### [ZADANIA]
(A) Przepisz fragment tekstu o zakupie samolotów F-35. Zacznij od miejsca ze słowami „Dwa tygodnie temu”, a zakończ po słowach „serwisu są nieprawdziwe.”.
(B) Wypisz wszystkie różne czasowniki, którymi tekst o zakupie samolotów F-35 wprowadza wypowiedzi ministra Błaszczaka.
(C) Dopisz dalszy ciąg tekstu o zakupie samolotów F-35, zaczynając zaraz po jego ostatnim zdaniu.

### [FRAGMENT DOKUMENTU]
Dwa tygodnie temu strona polska podpisała z Amerykanami umowę zakupu 32 samolotów wielozadaniowch F-35. Inwestycja w obronność wywołała wiele nieprzychylnych komentarzy ze strony opozycji, która krytykowała przede wszystkim cenę zakupu - 4,6 mld dolarów. - Polski rząd miał możliwość przystąpienia do programu F-35 na przełomie 2008 i 2009 r. i odrzucił wtedy ofertę. Dziś program ten jest zamknięty - powiedział w wywiadzie obecny minister obrony narodowej, Mariusz Błaszczak.
W rozmowie z "Gościem Niedzielnym" Błaszczak podkreślił, że samoloty, na dostawę których podpisano niedawno umowę z Amerykanami, w bardzo dużym stopniu podniosą poziom naszych zdolności obronnych.
- To przeskok technologiczny dla naszego wojska
- zaznaczył minister.
Błaszczak powiedział też, że zarzuty dotyczące zakupu samolotów bez serwisu są nieprawdziwe.

### [PODANE WIERSZE]
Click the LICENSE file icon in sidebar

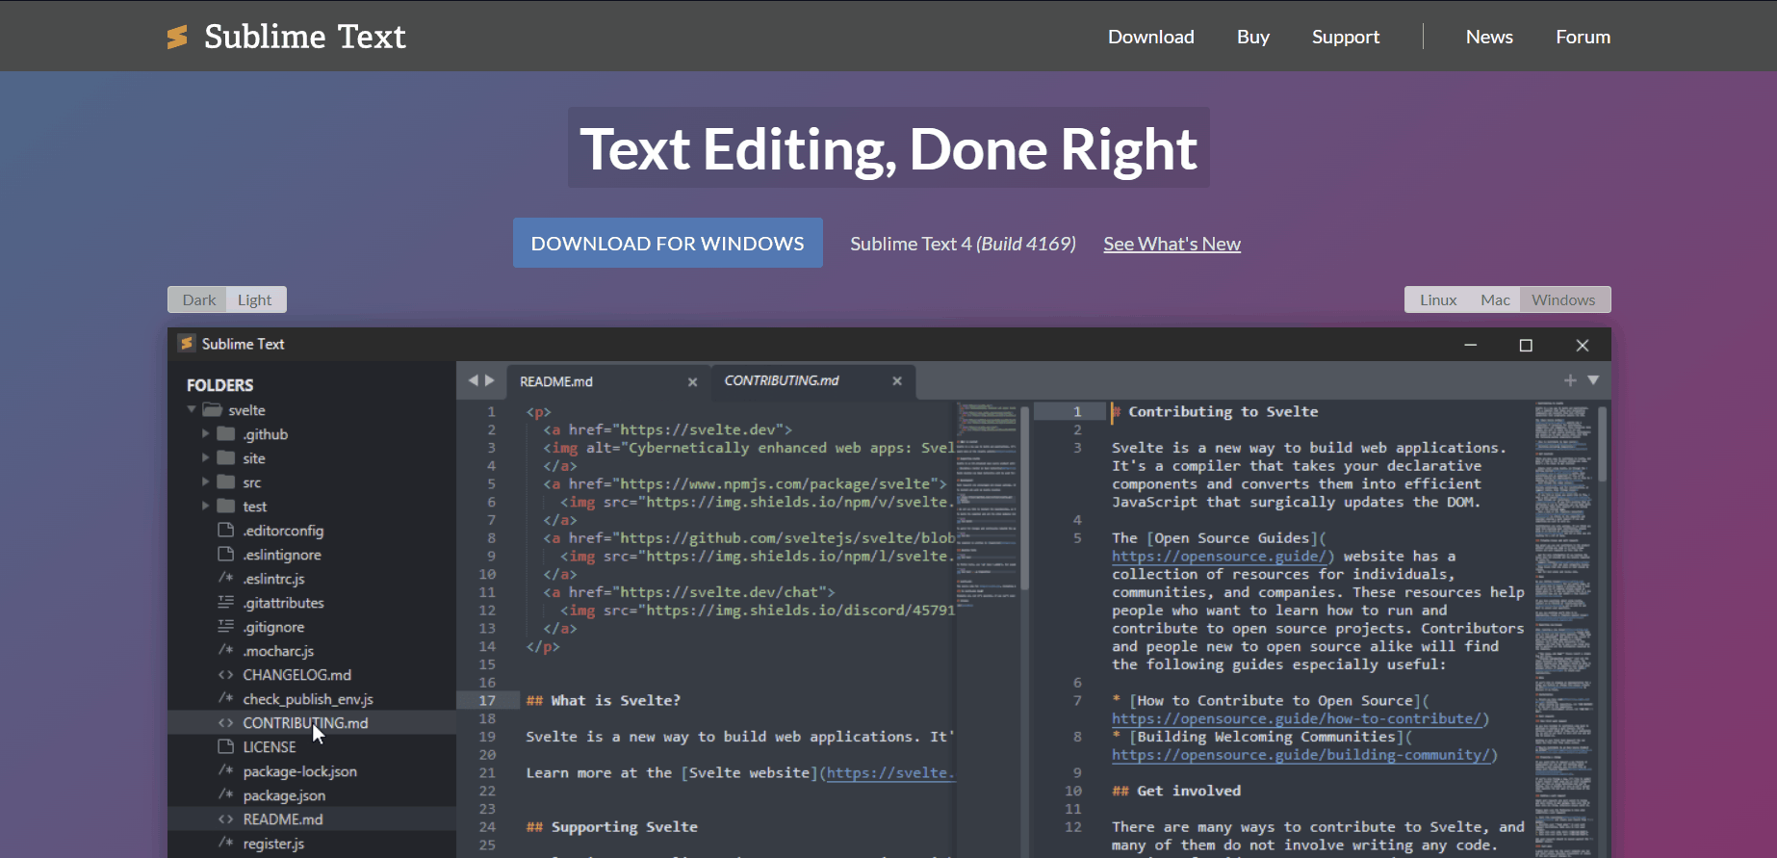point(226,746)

==

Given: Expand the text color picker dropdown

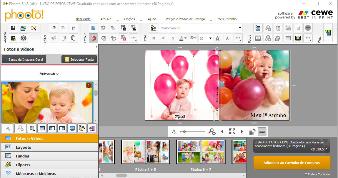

### [ROZWIĄZANE ZADANIA]
(A)
Dwa tygodnie temu strona polska podpisała z Amerykanami umowę zakupu 32 samolotów wielozadaniowch F-35. Inwestycja w obronność wywołała wiele nieprzychylnych komentarzy ze strony opozycji, która krytykowała przede wszystkim cenę zakupu - 4,6 mld dolarów. - Polski rząd miał możliwość przystąpienia do programu F-35 na przełomie 2008 i 2009 r. i odrzucił wtedy ofertę. Dziś program ten jest zamknięty - powiedział w wywiadzie obecny minister obrony narodowej, Mariusz Błaszczak.
W rozmowie z "Gościem Niedzielnym" Błaszczak podkreślił, że samoloty, na dostawę których podpisano niedawno umowę z Amerykanami, w bardzo dużym stopniu podniosą poziom naszych zdolności obronnych.
- To przeskok technologiczny dla naszego wojska
- zaznaczył minister.
Błaszczak powiedział też, że zarzuty dotyczące zakupu samolotów bez serwisu są nieprawdziwe.

(B) powiedział, podkreślił, zaznaczył

(C)
- Kupiliśmy samolot wraz z pakietem szkoleniowym i pakietem logistycznym, czyli z całym systemem, także z serwisem, który pozwala na utrzymanie - mówił szef MON.
Z kolei na zarzut dotyczący konieczności dołożenia co najmniej 4,6 mld zł w celu osiągniecia pełnej sprawności przez F-35 odparł: "takie twierdzenie jest nieuzasadnione".
- Oczywiście będziemy inwestować w infrastrukturę lotniskową, ale to jest pewien proces, który kontynuujemy, gdyż już mamy lotniska przystosowane do F-35
- powiedział.
Pytany o brak offsetu w podpisanym kontrakcie zwrócił uwagę, że polski rząd otrzymał ofertę przystąpienia do programu F-35 na przełomie 2008 i 2009 r.
- Gdybyśmy to zrobili, teraz mielibyśmy udział w produkcji tego samolotu. Jednak ówczesny szef MON Bogdan Klich odrzucił tę ofertę.(...) Dziś program F-35 jest zamknięty, uczestniczy w nim dziewięć państw. One w niego zainwestowały, ale mają korzyści polegające na tym, że współprodukują ten samolot i mają udział w zyskach z jego sprzedaży
- dodał Błaszczak.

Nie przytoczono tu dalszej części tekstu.